No cilia and an increase of actin filaments in Cluap1 Ex1 and Ex6 KO. The cell phenotype was observed either under complete (+FBS, A–C) or starving condition (-FBS, D–H). Cilia were stained with ARL13B (red), and actin was visualized in green using Phalloidin-Alexa488 (A–H). Cilia were absent in Cluap1Ex1 KO and Ex6 KO hTERT-RPE-1 cells (E, F) whereas control cells showed normal cilia assembly after 24 h of starvation (D). Phalloidin-Alexa488 staining revealed a high amount of filamentous actin in KO (B, C, E, F) compared with control cells (A, D).

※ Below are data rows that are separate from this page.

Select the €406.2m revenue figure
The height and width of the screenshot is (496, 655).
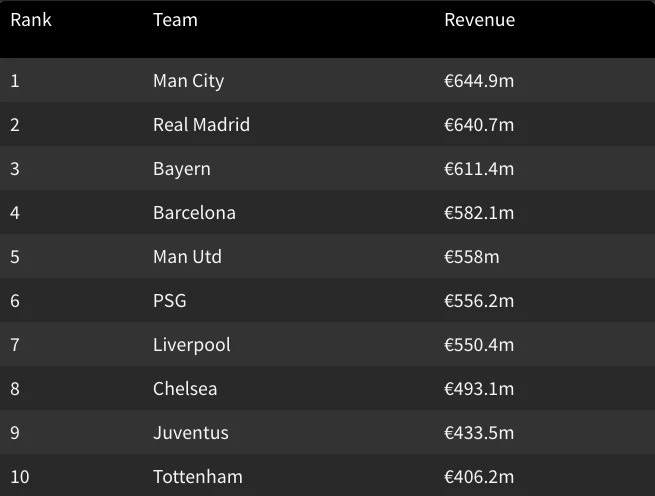tap(479, 476)
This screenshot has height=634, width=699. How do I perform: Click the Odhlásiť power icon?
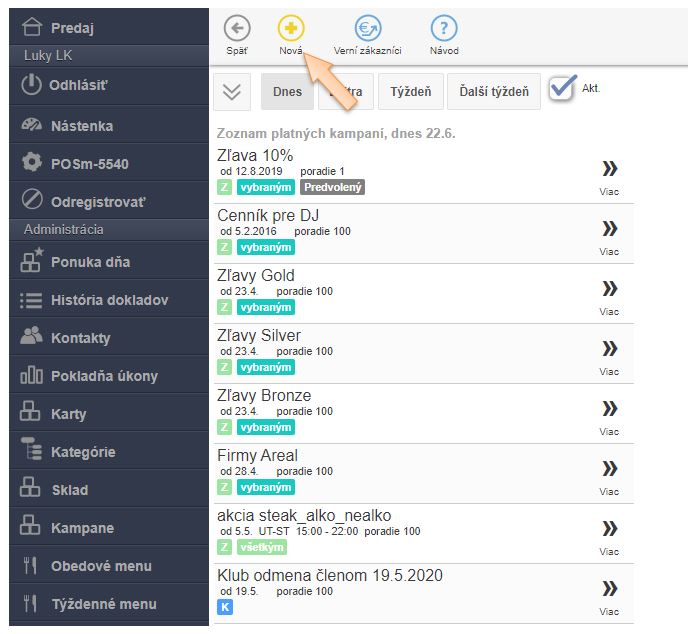[32, 85]
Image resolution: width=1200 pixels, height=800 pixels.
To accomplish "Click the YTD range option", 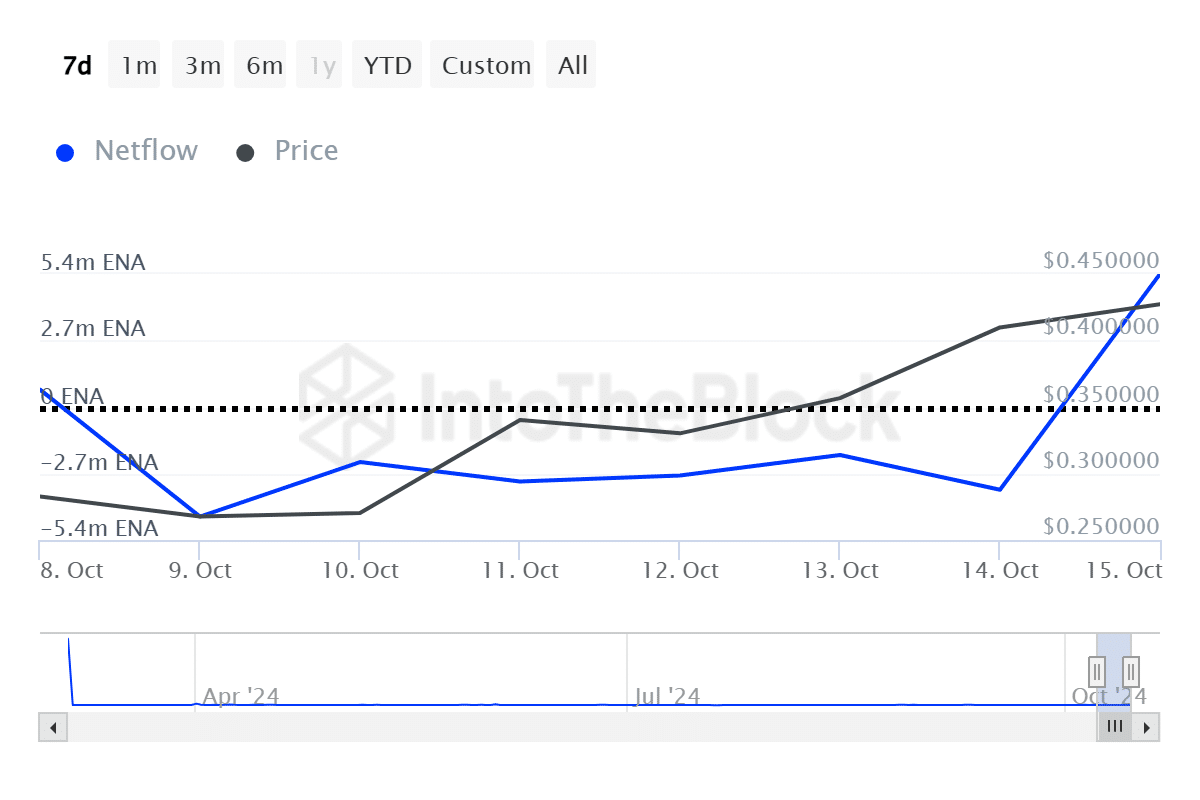I will point(387,64).
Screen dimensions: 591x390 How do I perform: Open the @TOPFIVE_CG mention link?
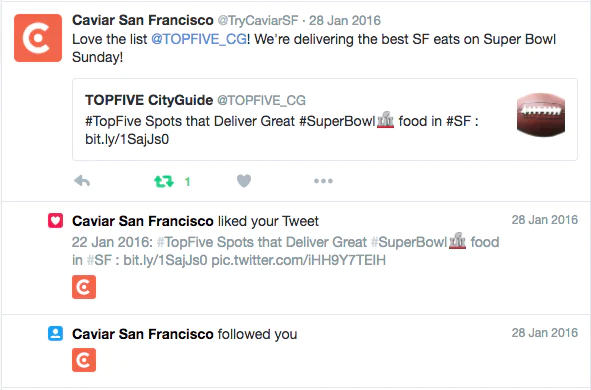point(199,39)
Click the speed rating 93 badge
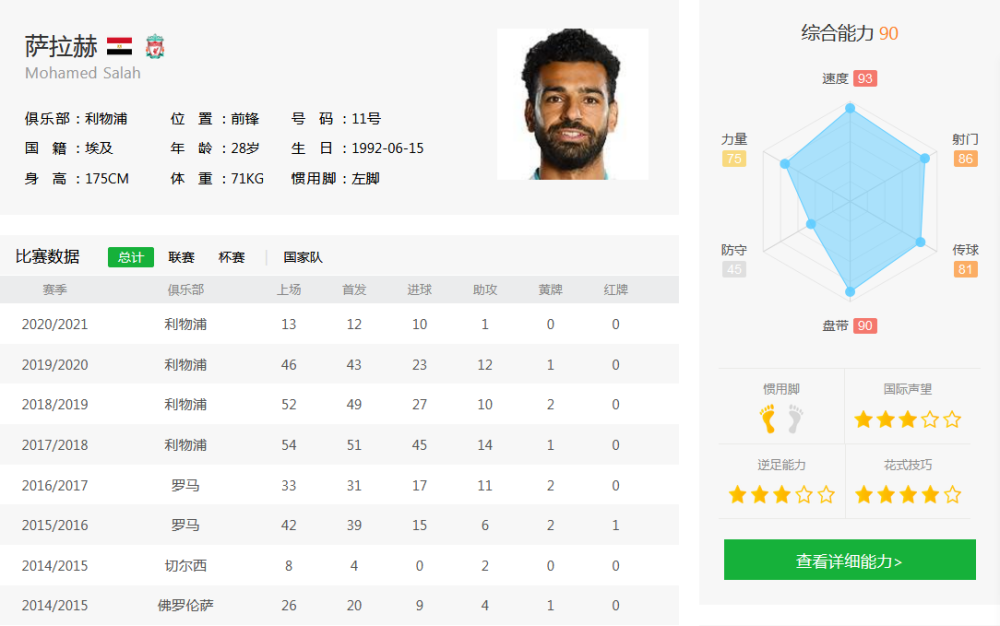The width and height of the screenshot is (1000, 626). (865, 78)
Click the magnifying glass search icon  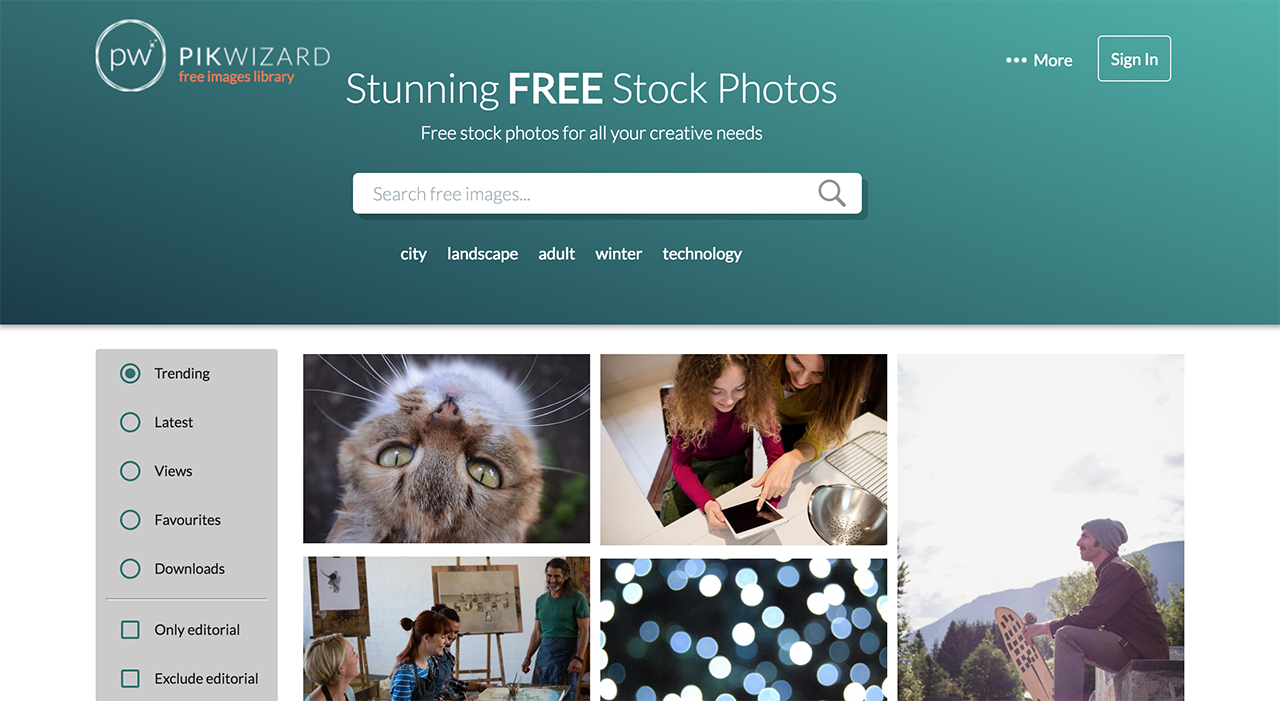click(832, 193)
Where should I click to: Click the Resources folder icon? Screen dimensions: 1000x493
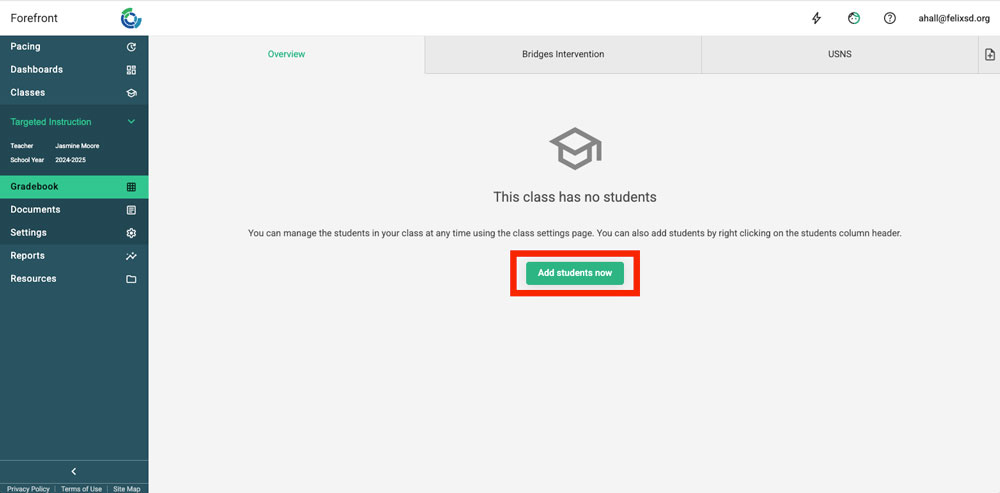pos(131,279)
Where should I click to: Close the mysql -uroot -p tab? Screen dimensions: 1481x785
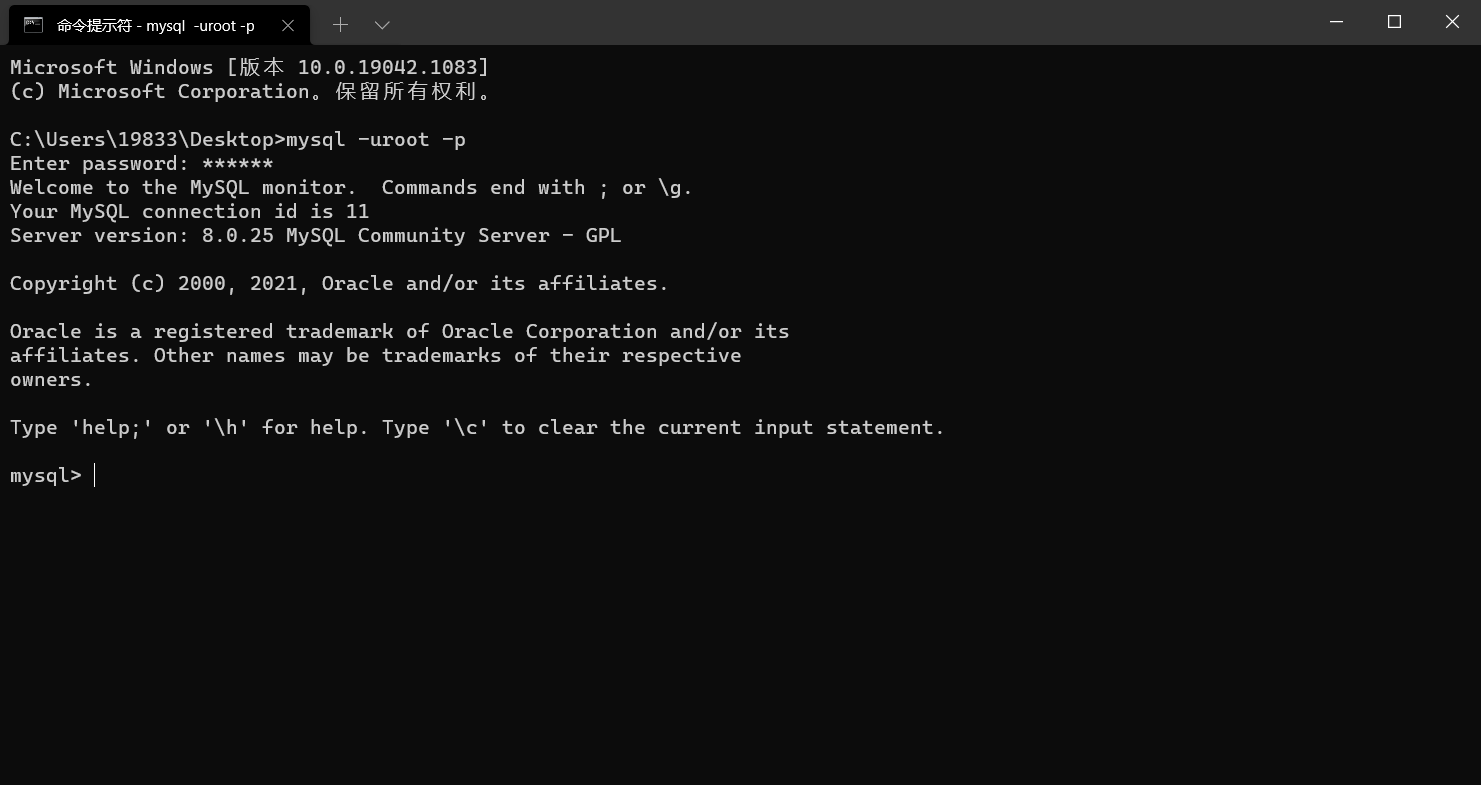click(288, 25)
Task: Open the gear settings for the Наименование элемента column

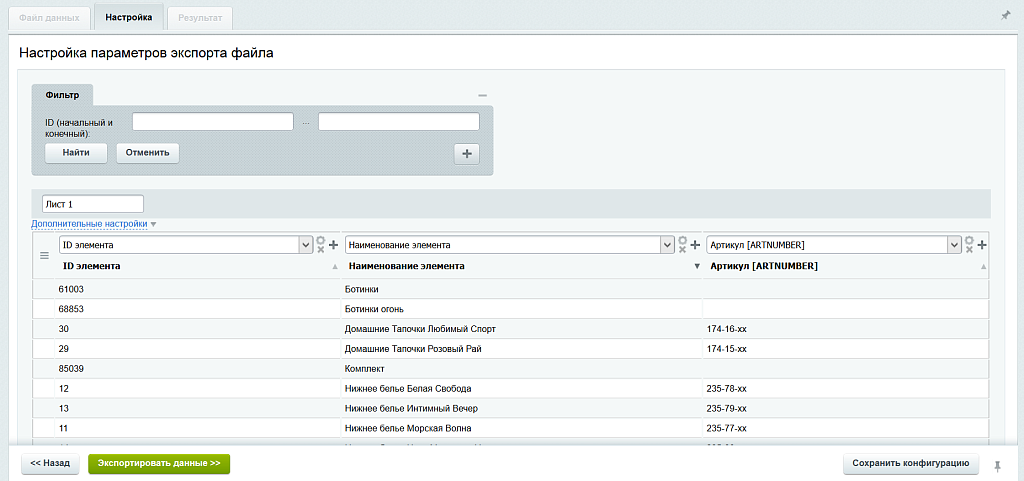Action: [682, 242]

Ectopic expression of the IFT-B complex binding Cluap1 isoform 1 could rescue the ciliary assembly but not the actin organization (G–I) (I) Nuclei and cilia of two independent experiments at 5–7 positions per sample were counted, and the percentage of ciliated cells was calculated. The total number of counted cells is shown at the bottom of each bar. No cilia were detected in both KO cell lines.

Fig. 4.

Migration was slowed down in Cluap1Ex1 and Ex6 KO cells. (A–C) Control and KO sells were incubated in starvation medium for 24 h prior to scratch. Images of two independent experiments with three biological replicates at three positions each were captured after scratch (t0, A–C) and 7 h later (t7, A′–C′). (D) The cell-free area was measured using ImageJ Fiji and the percentage of closure was calculated. The significance was calculated using the Student's t test. (E) The proliferation rate was measured using the crystal violet assay. There was no significant difference in cell number at any time point between control and KO cells.